A sua reputação de pessoa abastada era, em toda a cidade de Ouro Preto, tão bem firmada quanto a de refinado sovina, chegando a voz público a afirmar que o seu dinheiro, e não pouco, estava todo enterrado em numerosos buracos no chão da alcova de dormir.

– Meu amigalhote – disse o tal padrinho a Cirino, poucos dias depois da chegada –, fique sabendo que por qualquer coisinha lhe sacudo a poeira do corpo. Dê-se por avisado e ande direitinho que nem um fuso.

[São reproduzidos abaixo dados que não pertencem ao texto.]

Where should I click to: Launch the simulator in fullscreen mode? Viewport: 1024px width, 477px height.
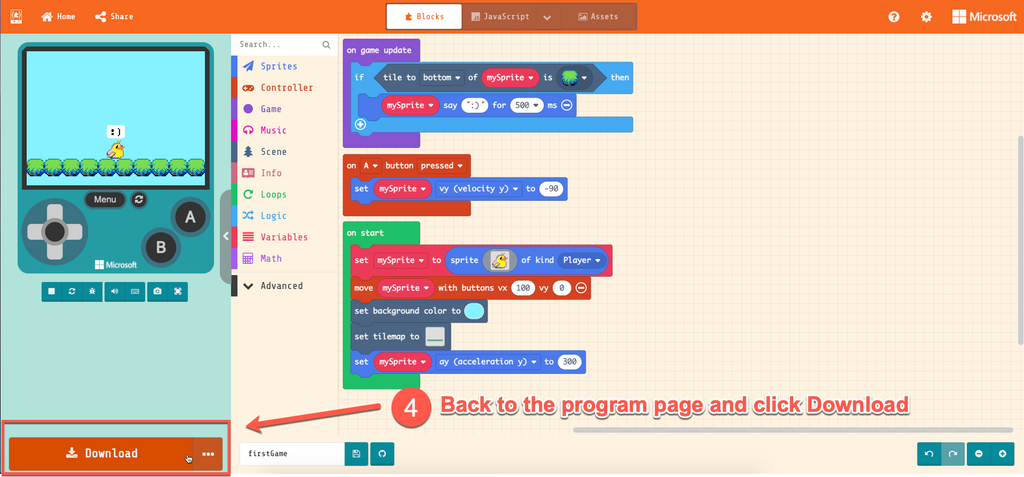[179, 291]
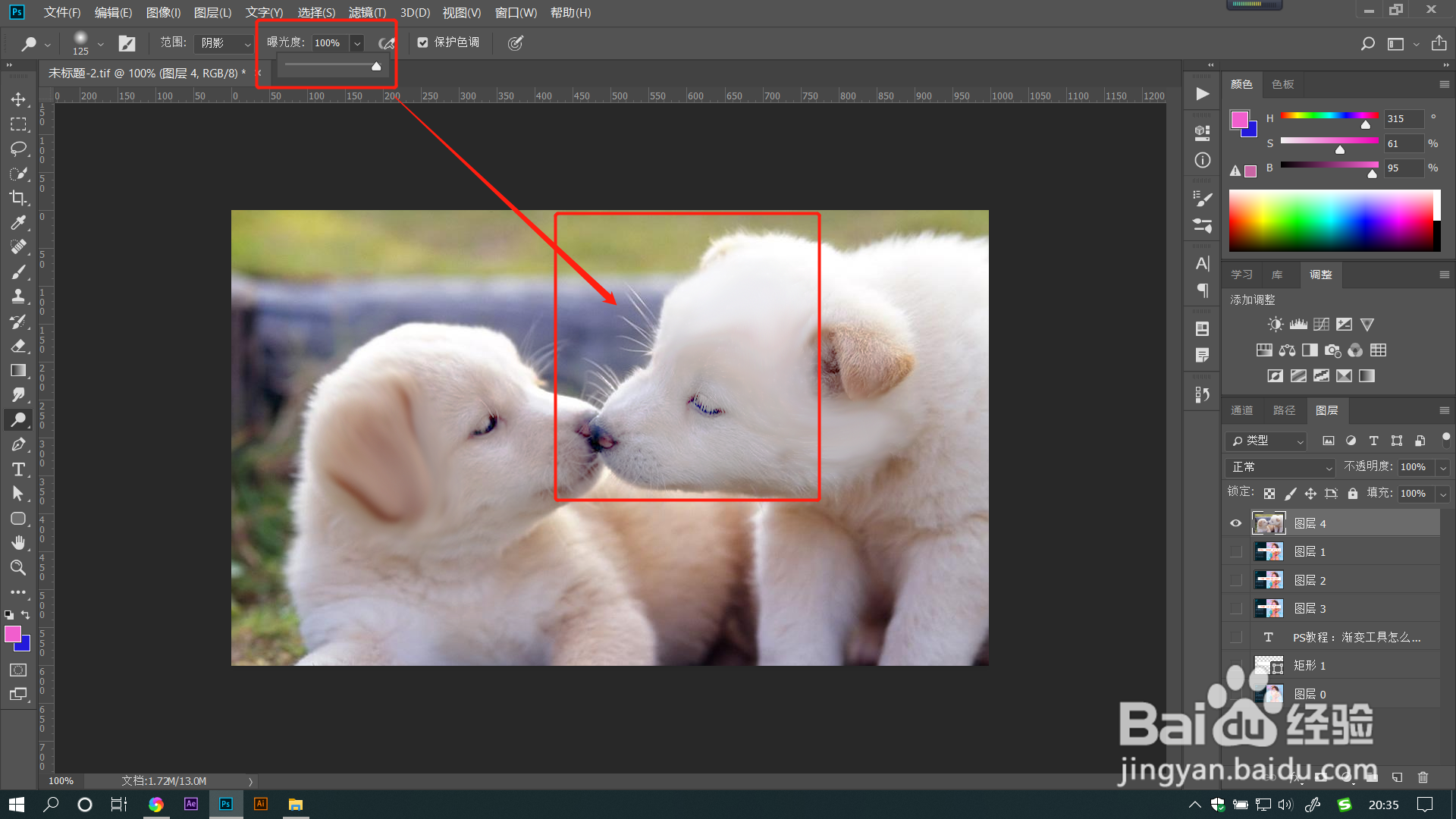Select the Eraser tool
The height and width of the screenshot is (819, 1456).
(18, 346)
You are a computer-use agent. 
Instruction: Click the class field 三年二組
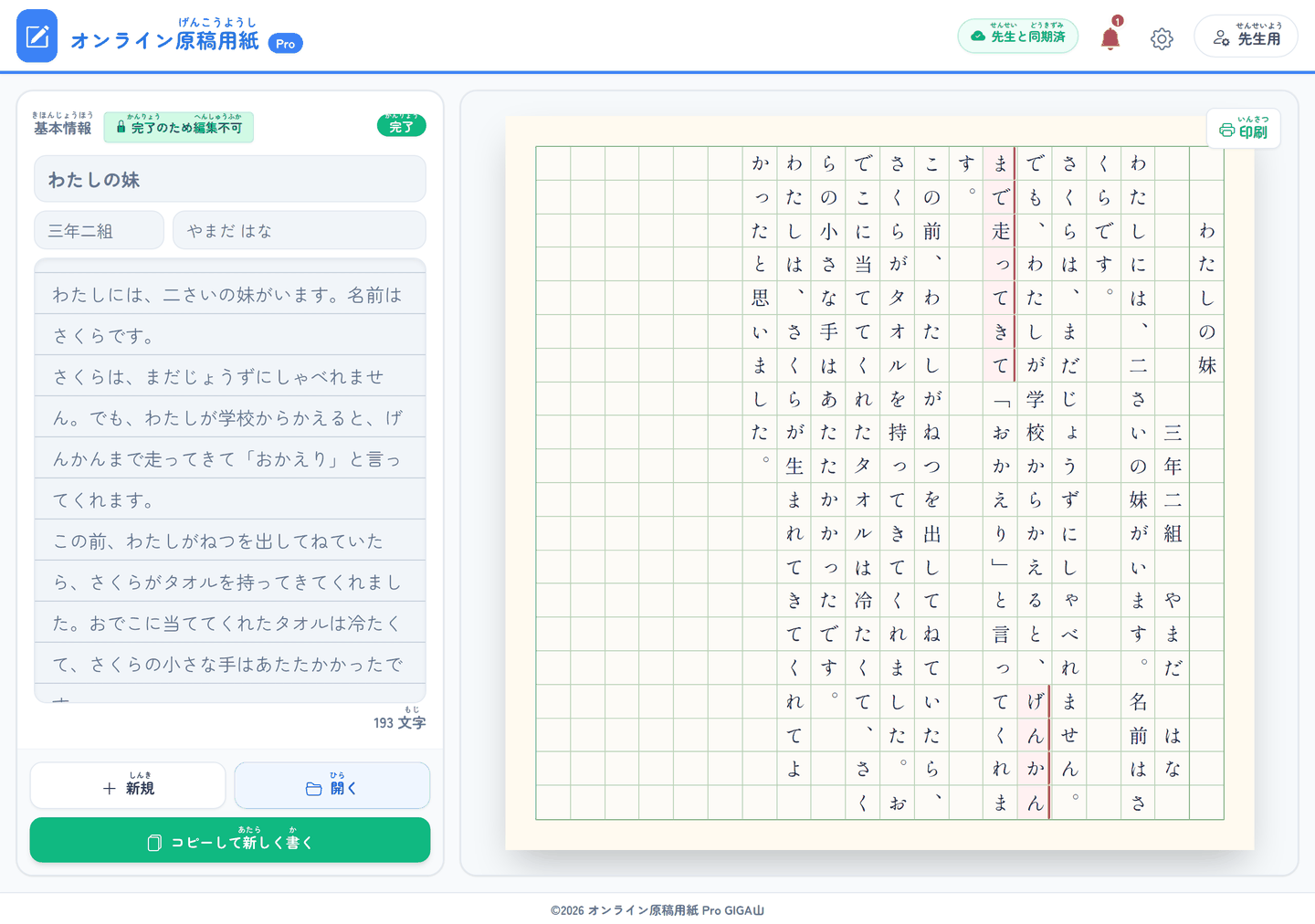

O menino, transido de medo, passou a tarde a chorar num canto sombrio da casa, onde relembrou, até lhe vir o sono, a alegre vida de outrora, os folguedos que fazia com os camaradas na viçosa relva do Cruzeiro, à entrada da Vila de Casa Branca e sobretudo os carinhos da saudoso mamãe.

Em seguida àquela admoestação preventiva fora o tio à casa de uns padres que tinham influência na direção do Colégio do Caraça e com eles arranjara a admissão do afilhado naquele estabelecimento de instrução.

Como finório que era, conseguiu este resultado sem muita dificuldade, pagando-o, a juros compostos, com tentadoras promessas.

– Por ora – resmoneou ele –, nada poderei fazer pela educação do rapaz; mas... enfim... um dia... estou já velho, e tratarei de mostrar que não me esqueci dos bons padres que tanto me ajudam hoje.

Lançada, assim, a eventualidade de uma verba testamentária, ficou decidida a entrada de Cirino na casa colegial.

O pressentimento da falta de proteção natural torna as crianças dóceis e resignadas. Também não tugiu nem mugiu o caipirazinho ao penetrar no internato em que devia passar tristonhamente os melhores anos da sua adolescência.

Ótimo negócio fizera incontestavelmente o velho tio. Ia tão somente desembolsando boas palavras e, por estar agarrado à vida, chegou até a levar ao cemitério dois dos padres que se haviam prendido às esperanças de valiosa recordação.

Afinal como tinha por seu turno que pagar o tributo universal, um belo dia morreu quando menos se esperava, deixando muito recomendado um seu testamento, que foi, com efeito, aberto com sofreguidão digna de melhor êxito.